__DATA EXTRACT__
· · ·

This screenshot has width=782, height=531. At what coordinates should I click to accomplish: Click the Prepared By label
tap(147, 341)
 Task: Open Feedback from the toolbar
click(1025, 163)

· · ·

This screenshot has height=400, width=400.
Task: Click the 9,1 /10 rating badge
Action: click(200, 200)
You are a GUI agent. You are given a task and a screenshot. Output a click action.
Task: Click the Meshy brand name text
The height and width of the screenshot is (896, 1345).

· · ·

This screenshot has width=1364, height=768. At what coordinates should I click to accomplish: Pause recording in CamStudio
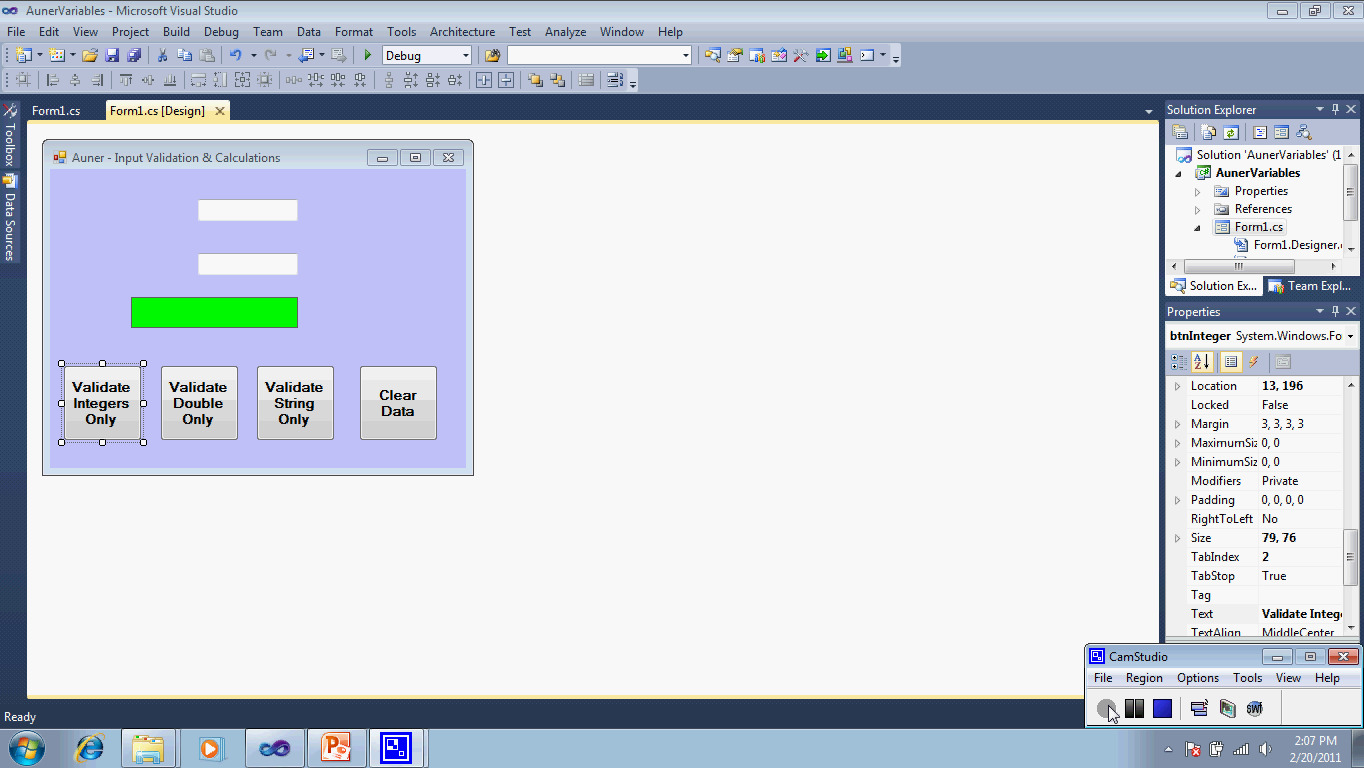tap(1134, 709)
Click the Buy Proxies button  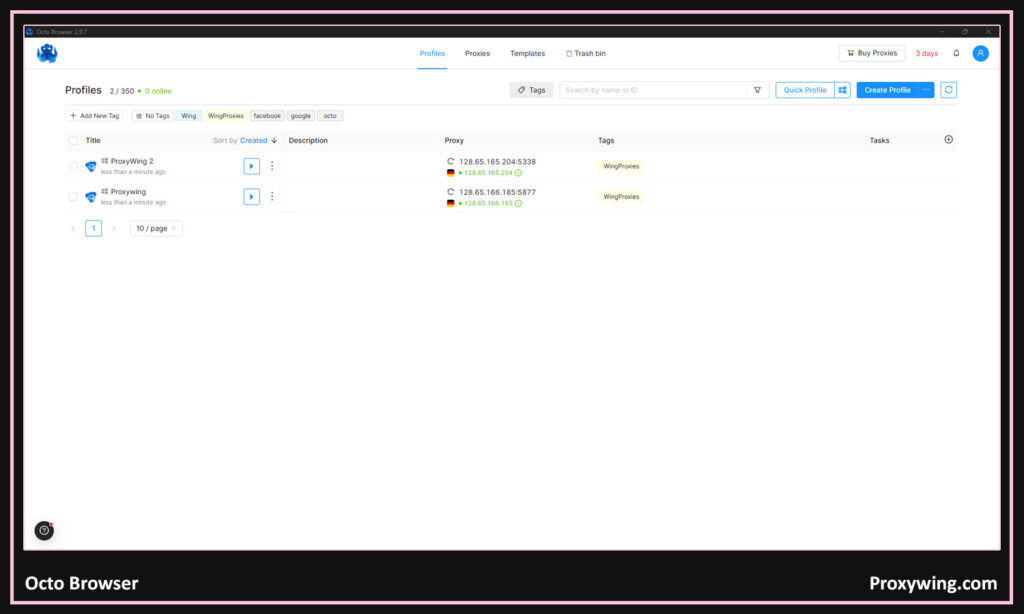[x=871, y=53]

· · ·

__WORK REQUEST__
Going down the listing above, begin printing at the line with "Task: Click the Meshy brand name text" and finish with the line with "The height and", exactly as they appear.

__SOLUTION TO THIS TASK__
Task: Click the Meshy brand name text
The height and width of the screenshot is (896, 1345).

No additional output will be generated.